武田の鉄砲玉を成分分析してみると、中国・明の永楽通宝と一致しました。
鉄砲玉を造るため、銅銭を使っていたのです。
それは、地理的制約が武田の領地にあったからです。
南蛮貿易の拠点であった長崎や堺は甲斐からは遠いため、物流アクセスが厳しく、鉛が不足したのです。
代替品として銅を鉄砲玉とせざるを得なかったのです。
■AIで合戦をシミュレーション
前提として鉄砲の数を、武田1000丁、織田3000丁とします。
弾数を武田5万発、織田90万発とします。
戦法は、先着順自由連射式、武田軍は田んぼを避け沿道をうまく使います。
AIのシミュレーション結果は1か月後にわかります。
合戦スタート、武田軍が壊滅的打撃を受け、戦死者が増えます。
その後、武田軍が巻き返し、善戦します。
ここで武田軍は玉切れ。
武田軍の槍隊は馬防柵を突破、騎馬隊が突き進みます。
武田軍が勝ちそうです。
■睦平鉱山
長篠の近くに睦平鉱山があって鉛の産地でした。
この合戦の場所で鉛の鉄砲玉が発見されています。
この鉄砲玉は、睦平鉱山で採れたといわれています。
武田軍は、鉛の産地であった睦平鉱山を手に入れるために戦争を起こしたのではないでしょうか。
新たな発見です。
■予想しない織田連合軍の秘密兵器
武田勝頼の手紙に、敵が城を構えて籠もっていた、という記述があります。
城というのは、堀、石垣、塀、土塁を要する地形が城に見えたようです。
甫庵本『信長記』に、さかも木といって、尖った木を柵に設置、身隠しという有刺鉄線のようなものを配置していたことがわかりました。

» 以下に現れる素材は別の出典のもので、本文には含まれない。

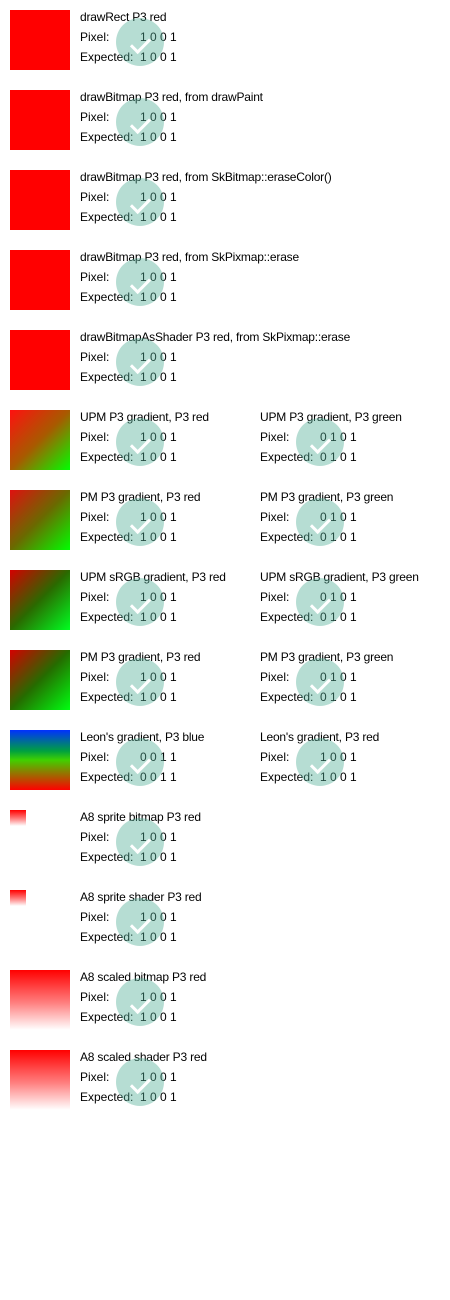 The image size is (450, 1300). What do you see at coordinates (140, 497) in the screenshot?
I see `test-title: PM P3 gradient, P3 red` at bounding box center [140, 497].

実験してみると、足軽部隊は、なかなか突破できませんでした。
この秘密兵器を配置して再度シミュレーションしてみました。
すると、合戦開始が午前6時。
柵をなかなか突破できず、次々と連合軍の鉄砲隊に撃たれていきます。
午後2時終了、武田軍敗北。
高森恵光寺の墓が第三の馬防柵があった所にあります。
織田軍を苦しめた人物の墓として造られたのではないかと番組は言います。
動かないで狙い撃つのが一番良い方法だということで、この後、関ヶ原の戦いや真田丸で鉄砲三段撃ちが行われました。
おわり
■感想
新説が登場し、なかなか面白かったですね。
三段撃ちについては、昔から疑問が出されていますので、新たな説が取り上げられたと言っていいでしょう。
一番面白いのが、睦平鉱山と長篠の戦いの関係性を見出したところです。
鉄砲玉の材料である鉛の不足を補うための戦いだった、という仮説は面白いですね。
近世史はあまり詳しくないのですが、地理的な優劣というのが経済力の差、そして戦国大名の力の差となって現れたというのは、本質をついていて面白いですし、研究してみたいテーマです。
経済力の差が戦国時代、江戸時代、明治時代、そして現代へと続いていくことは明らかです。
だけど、小説とかドラマでは描きにくい題材です。
経済学をもっと勉強しないといけないですね。